Qualcomm is reportedly in serious talks to buy Tenstorrent, the AI chip company helmed by legendary processor architect Jim Keller.

The deal could value Tenstorrent between $8 billion and $10 billion, according to an exclusive report from The Information. Nothing’s been finalized yet though. The talks are still ongoing, the price could shift, and the deal might not happen at all.
If Qualcomm pulls this through, it would be one of the biggest acquisitions in the company’s history. And it’s a huge jump from Tenstorrent’s last valuation. Just a few months ago, the Toronto-based startup was looking to raise about $800 million at roughly $3.2 billion.
Why Qualcomm Is Interested
Tenstorrent builds RISC-V-based AI accelerators and has data center-grade CPU intellectual property.
The startup says its chips can run certain AI workloads more efficiently than what competitors offer, positioning itself as a potential rival to Nvidia and AMD in the booming AI chip market.
Acquiring Tenstorrent would help Qualcomm push beyond mobile chips into data centers, PCs, and edge AI devices. The company has shown it’s willing to spend big to buy elite engineering teams instead of building them up slowly. The Nuvia acquisition is the clearest example of this strategy.
It’s About the People
The real draw here might be the team, not just the tech. Tenstorrent has gathered some of the best CPU, AI, interconnect, compiler, and systems architects in the industry.
Jim Keller is the obvious name, he’s led projects at AMD, Intel, and Apple but the company has quietly hired engineers from AMD, Apple, Intel, Tesla, and other top firms over the years.
This mirrors what Qualcomm did with Nuvia. The company didn’t buy Nuvia because it lacked Arm licenses or CPU design skills. It bought them to get the team led by Gerard Williams III and speed up its CPU roadmap.
Does This Deal Actually Make Sense?
Some analysts are skeptical. Qualcomm already has its AI200 and AI250 accelerators built on customized Hexagon neural processing units for data center AI workloads, and it’s developing its own server CPUs too.
Running multiple AI accelerator lines and data center CPUs could create more problems than it solves.
Analyst firm Bernstein kept its Market-Perform rating on Qualcomm after the report and didn’t adjust its financial model. The firm is waiting for more details ahead of Qualcomm’s analyst day. Neither company has said anything publicly about the negotiations.
What Happened in the Market
Qualcomm’s stock dropped about 1 percent in extended trading after the report came out. The talks are still early stage with no deal signed.

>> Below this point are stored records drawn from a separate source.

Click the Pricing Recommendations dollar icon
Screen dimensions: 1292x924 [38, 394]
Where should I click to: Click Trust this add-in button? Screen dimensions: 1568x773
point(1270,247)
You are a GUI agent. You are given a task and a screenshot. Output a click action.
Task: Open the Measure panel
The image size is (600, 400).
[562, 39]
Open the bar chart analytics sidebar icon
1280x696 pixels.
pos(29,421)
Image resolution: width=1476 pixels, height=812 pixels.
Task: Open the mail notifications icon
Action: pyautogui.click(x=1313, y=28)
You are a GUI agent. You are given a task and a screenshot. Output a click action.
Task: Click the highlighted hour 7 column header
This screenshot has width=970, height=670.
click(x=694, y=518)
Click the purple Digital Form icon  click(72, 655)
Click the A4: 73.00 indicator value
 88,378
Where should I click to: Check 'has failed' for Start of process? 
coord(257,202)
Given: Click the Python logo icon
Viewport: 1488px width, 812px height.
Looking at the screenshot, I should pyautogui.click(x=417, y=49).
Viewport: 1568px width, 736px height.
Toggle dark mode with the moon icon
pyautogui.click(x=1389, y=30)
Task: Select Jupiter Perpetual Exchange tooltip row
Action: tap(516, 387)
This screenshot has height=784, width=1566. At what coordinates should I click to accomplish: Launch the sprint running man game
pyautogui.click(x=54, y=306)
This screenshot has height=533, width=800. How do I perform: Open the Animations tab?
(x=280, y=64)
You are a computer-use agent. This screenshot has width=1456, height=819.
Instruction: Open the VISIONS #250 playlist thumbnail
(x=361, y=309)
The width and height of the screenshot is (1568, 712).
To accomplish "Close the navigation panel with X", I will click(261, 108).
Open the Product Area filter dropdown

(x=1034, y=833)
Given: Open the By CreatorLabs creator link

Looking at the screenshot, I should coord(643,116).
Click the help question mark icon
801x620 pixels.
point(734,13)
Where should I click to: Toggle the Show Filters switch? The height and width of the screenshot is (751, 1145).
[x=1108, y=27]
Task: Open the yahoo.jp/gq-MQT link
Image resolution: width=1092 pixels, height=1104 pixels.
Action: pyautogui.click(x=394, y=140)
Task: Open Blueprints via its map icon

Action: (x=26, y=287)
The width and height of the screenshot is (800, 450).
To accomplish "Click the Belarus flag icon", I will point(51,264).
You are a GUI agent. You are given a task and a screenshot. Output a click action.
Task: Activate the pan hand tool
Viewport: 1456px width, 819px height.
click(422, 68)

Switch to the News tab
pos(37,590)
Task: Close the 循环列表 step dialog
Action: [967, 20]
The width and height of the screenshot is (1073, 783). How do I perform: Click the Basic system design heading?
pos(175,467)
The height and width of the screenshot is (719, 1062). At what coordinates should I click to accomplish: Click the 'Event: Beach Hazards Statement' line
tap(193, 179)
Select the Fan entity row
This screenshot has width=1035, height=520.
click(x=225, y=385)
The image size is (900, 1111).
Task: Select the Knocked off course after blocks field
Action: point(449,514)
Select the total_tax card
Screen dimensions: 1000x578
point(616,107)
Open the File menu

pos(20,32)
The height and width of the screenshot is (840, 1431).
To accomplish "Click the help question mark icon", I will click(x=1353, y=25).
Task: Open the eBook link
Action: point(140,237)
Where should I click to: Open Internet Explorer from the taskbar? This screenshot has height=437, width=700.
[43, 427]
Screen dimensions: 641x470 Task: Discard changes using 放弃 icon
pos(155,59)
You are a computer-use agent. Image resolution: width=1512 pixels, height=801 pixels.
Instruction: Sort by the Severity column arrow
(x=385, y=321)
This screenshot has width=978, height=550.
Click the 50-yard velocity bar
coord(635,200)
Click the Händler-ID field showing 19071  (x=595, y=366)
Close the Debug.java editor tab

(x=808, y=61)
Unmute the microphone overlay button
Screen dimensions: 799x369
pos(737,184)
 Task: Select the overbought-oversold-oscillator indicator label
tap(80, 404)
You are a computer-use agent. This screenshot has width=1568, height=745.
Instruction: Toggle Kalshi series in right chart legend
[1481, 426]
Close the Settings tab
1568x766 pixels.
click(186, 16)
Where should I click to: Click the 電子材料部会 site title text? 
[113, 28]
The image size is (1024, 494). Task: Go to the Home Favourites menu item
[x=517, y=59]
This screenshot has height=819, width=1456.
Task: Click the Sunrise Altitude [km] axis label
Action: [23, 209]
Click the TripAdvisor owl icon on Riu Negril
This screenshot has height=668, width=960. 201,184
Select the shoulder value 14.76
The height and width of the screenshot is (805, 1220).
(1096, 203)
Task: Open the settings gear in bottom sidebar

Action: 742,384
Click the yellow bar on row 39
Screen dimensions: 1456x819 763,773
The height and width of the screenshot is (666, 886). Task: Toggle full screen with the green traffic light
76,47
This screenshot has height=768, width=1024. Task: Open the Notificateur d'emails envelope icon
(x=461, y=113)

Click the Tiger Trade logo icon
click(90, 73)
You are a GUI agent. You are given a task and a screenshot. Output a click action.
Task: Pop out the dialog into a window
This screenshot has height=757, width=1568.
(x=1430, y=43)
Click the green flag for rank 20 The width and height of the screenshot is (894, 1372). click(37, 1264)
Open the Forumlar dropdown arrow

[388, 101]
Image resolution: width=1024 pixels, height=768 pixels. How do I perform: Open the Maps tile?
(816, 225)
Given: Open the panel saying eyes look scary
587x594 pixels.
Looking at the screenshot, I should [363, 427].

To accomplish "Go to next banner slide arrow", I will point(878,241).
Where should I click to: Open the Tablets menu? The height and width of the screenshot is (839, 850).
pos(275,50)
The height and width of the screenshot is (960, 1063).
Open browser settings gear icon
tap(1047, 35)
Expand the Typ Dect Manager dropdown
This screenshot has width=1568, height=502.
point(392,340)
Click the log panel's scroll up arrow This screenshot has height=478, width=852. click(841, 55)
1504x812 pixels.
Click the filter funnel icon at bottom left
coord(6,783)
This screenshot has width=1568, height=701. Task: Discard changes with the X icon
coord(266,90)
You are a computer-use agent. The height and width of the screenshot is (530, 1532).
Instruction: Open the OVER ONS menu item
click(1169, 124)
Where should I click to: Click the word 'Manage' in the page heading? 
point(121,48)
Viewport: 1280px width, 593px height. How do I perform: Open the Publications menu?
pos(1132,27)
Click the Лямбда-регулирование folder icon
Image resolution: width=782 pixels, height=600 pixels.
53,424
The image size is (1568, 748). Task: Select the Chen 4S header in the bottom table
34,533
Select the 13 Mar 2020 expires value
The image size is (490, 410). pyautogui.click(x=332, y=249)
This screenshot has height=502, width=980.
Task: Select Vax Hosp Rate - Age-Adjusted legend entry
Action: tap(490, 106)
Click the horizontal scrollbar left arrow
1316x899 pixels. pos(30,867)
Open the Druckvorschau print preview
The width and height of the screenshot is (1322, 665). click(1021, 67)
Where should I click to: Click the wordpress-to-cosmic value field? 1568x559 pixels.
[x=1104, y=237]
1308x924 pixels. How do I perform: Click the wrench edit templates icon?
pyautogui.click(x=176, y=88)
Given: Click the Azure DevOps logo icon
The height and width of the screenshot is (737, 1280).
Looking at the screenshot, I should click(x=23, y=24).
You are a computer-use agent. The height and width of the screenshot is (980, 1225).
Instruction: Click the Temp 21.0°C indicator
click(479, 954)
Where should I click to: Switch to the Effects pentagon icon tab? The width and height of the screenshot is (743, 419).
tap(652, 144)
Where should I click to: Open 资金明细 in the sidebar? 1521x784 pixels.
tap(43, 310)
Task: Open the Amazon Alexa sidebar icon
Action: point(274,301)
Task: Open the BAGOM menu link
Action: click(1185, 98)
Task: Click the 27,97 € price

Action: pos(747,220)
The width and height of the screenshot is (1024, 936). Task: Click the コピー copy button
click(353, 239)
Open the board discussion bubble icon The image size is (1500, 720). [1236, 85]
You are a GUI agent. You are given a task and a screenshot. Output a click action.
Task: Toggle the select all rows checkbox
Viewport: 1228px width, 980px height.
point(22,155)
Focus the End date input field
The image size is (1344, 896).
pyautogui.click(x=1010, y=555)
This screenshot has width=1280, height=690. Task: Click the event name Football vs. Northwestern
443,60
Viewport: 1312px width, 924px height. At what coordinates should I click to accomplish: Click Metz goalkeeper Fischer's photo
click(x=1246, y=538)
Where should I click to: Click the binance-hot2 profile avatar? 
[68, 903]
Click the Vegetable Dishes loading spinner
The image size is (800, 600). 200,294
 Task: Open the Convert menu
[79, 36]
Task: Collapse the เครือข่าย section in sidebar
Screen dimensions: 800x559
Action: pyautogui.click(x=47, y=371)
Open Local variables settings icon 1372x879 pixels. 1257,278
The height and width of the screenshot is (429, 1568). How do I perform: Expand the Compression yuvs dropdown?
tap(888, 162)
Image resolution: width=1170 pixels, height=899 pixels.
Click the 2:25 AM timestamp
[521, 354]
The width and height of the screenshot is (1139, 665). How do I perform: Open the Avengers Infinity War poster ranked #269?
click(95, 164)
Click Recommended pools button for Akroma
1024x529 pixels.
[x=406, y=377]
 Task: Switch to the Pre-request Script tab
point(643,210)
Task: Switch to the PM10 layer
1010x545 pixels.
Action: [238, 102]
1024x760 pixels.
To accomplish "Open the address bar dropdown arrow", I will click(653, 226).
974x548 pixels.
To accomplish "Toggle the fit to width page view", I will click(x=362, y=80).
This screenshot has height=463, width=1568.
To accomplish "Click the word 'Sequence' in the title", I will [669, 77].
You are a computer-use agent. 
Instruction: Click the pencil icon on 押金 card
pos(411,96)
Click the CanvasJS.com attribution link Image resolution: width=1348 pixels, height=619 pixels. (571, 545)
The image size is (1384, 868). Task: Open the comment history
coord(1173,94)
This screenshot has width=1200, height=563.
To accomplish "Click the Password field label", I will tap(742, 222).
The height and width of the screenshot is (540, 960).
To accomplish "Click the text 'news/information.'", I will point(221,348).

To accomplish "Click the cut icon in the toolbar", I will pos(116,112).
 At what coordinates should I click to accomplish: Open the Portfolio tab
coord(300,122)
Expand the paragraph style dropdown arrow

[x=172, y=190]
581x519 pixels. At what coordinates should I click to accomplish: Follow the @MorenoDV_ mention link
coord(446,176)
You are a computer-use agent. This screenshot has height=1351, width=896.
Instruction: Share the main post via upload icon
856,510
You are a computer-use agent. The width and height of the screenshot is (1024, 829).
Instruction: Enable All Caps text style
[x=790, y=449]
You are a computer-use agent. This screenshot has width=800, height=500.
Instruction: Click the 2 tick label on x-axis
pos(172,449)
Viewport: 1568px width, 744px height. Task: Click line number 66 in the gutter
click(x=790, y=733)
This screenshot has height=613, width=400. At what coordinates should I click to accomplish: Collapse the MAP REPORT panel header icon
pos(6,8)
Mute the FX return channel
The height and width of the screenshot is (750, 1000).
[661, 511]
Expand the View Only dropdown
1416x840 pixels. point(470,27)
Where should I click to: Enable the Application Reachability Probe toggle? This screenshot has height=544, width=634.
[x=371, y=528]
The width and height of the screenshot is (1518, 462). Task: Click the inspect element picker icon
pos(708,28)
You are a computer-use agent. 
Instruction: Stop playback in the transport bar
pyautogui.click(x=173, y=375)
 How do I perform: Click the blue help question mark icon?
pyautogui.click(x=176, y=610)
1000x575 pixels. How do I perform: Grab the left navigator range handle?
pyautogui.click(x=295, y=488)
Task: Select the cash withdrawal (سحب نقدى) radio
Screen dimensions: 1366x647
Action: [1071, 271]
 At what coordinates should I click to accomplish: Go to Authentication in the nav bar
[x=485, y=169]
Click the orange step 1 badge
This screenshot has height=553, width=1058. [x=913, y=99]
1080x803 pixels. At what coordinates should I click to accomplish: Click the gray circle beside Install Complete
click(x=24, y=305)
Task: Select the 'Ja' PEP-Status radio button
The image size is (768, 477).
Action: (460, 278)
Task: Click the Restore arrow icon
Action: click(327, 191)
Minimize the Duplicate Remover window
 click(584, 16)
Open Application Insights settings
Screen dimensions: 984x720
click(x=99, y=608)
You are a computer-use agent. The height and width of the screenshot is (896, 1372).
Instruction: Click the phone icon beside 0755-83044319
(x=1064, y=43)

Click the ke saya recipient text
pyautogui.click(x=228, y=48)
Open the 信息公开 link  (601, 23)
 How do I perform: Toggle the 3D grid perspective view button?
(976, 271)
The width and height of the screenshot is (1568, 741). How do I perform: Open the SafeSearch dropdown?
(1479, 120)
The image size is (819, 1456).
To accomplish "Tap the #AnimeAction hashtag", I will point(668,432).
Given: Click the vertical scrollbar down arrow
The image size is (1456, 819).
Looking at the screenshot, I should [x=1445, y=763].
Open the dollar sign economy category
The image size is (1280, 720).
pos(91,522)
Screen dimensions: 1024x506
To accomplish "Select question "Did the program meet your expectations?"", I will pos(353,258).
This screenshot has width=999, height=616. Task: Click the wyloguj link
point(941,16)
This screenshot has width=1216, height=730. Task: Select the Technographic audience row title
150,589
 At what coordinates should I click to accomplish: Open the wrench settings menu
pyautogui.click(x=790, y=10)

It’s also unclear whether the final price would include performance-based milestone payments, which is a structure used for some chip startup acquisitions.
Tenstorrent also talked to Intel earlier this year. Both companies explored potential acquisition or strategic investment options. The startup has brought in investment banks to review strategic options while deciding between selling or raising new capital.
The Bigger Story
This potential deal shows how valuable AI infrastructure companies have become in the semiconductor world.
The fight to challenge Nvidia’s AI hardware dominance is heading toward another major deal. Qualcomm might be willing to pay up to $10 billion for a company whose hardware business is still small compared to established AI accelerator vendors.